▶ _Deine Aufgabe_
Was ersetzte laut dem Text über den BMW i3 im Jahr 2018 den Range Extender im Angebot?

▶ _Vorgegebener Text_
==============================

Von "Drei-Liter-Autos" spricht längst kein Mensch mehr. Mit dem i3 machte BMW im Prinzip das Gleiche wie Audi, nur eben mit der 2013 nach 100 Jahren nicht mehr zu verdrängenden Erkenntnis, dass wirkliche Effizienz nur mit Elektromotoren zu haben ist. Erfolge bei Tesla Motors und der wachsende Druck bei den Flottenverbrauchsvorgaben trugen dazu bei. Kein Wunder, dass die Zeit den i3 zu seinem Erscheinen "politisches Auto" nannte. Das war er vor allem im eigenen Konzern.

Das Vertrauen in die Batteriekapazität war damals mangels Gewöhnung noch weniger ausgeprägt, Ladesäulen rar. Häufig grassierte Entfernungspanik statt Reichweitenangst. Mit 160 Kilometern im komfortablen NEFZ bot der erste i3 mit 22 kWh immerhin in etwa so viel Reichweite wie das um 1910 meistverkaufte Elektroauto Detroit Electric. Gegen die Sorge, stehenzubleiben, reichte BMW gegen Aufgeld einen 650er-Parallel-Twin aus seinem Motorradprogramm, der unterwegs die Batterie nachladen konnte.

Auch wenn das Ding eine Zumutung war: Am Erfolg dieses Range Extenders konnte man ablesen, dass die i3-Käufer entweder ganz oder gar nicht elektrisch fahren wollen. 2018 flog der "REX" zugunsten einer 42,2-kWh-Batterie für 307 km Reichweite laut WLTP aus dem Angebot. Zugegeben, Range Extender sind ein extremes Konzept, aber auch einige Hybridautos verdanken wir vor allem einer geschickt lobbyierenden Autoindustrie, die dank staatlicher Förderung gern noch ein paar Jahre länger als nötig Verbrenner verkauft.

Trotz aller Bedenken hatte man bei BMW 2008 das "project i" ins Leben gerufen, um herauszufinden, ob BMW auch nachhaltig, urban und elektrisch kann und – wenn ja – wie. Herbert Diess [4] und Christian Senger durften dabei ihre Vorstellungen, fast möchte man sagen: Visionen einer modernen E-Mobilität durchziehen – frei von Denkverboten und mit einem Budget, das BMW mal eben komplett aus der Formel 1 abgezogen hatte.

==============================

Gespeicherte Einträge
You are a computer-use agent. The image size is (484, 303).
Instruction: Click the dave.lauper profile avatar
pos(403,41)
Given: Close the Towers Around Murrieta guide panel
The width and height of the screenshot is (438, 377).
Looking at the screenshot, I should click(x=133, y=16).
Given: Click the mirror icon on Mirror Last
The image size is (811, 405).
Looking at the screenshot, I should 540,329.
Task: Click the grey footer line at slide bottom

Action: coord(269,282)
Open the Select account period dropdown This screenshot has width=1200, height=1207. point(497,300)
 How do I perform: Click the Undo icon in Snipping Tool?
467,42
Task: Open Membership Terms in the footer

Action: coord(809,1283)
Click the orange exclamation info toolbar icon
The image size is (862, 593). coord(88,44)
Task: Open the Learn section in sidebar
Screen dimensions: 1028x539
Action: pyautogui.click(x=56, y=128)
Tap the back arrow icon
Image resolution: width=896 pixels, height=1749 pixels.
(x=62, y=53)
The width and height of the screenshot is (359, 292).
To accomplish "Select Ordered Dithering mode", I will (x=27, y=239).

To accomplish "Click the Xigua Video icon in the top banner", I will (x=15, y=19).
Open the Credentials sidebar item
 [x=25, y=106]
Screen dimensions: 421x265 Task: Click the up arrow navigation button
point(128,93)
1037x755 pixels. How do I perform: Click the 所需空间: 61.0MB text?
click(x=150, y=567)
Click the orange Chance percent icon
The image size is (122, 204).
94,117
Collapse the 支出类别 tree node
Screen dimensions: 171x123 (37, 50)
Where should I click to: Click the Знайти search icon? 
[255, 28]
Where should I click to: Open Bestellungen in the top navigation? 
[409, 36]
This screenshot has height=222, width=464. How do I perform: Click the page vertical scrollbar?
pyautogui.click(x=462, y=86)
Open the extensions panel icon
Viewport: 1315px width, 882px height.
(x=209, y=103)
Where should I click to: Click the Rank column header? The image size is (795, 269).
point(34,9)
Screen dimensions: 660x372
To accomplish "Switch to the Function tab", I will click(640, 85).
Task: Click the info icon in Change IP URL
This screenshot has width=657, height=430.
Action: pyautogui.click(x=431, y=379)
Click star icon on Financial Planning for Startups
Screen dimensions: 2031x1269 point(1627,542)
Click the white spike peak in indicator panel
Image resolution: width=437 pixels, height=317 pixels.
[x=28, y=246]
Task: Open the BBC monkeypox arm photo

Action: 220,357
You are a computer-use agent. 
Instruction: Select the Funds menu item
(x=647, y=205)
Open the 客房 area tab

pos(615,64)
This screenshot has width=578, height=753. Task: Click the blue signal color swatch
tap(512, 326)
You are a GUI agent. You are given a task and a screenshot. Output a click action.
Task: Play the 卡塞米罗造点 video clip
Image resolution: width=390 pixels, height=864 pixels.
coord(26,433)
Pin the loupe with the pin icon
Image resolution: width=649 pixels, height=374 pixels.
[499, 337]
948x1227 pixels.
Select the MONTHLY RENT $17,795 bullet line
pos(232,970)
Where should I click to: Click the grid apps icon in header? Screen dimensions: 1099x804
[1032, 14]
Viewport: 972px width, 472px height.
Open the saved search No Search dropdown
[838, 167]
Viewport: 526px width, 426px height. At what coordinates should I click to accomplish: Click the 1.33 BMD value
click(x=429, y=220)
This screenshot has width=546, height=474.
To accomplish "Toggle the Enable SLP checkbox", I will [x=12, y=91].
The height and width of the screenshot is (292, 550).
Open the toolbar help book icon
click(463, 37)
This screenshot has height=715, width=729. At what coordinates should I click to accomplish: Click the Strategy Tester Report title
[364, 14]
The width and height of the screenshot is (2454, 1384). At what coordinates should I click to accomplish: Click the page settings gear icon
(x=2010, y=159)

==============================

▶ _Ergebnis_
Eine 42,2-kWh-Batterie für 307 km Reichweite laut WLTP.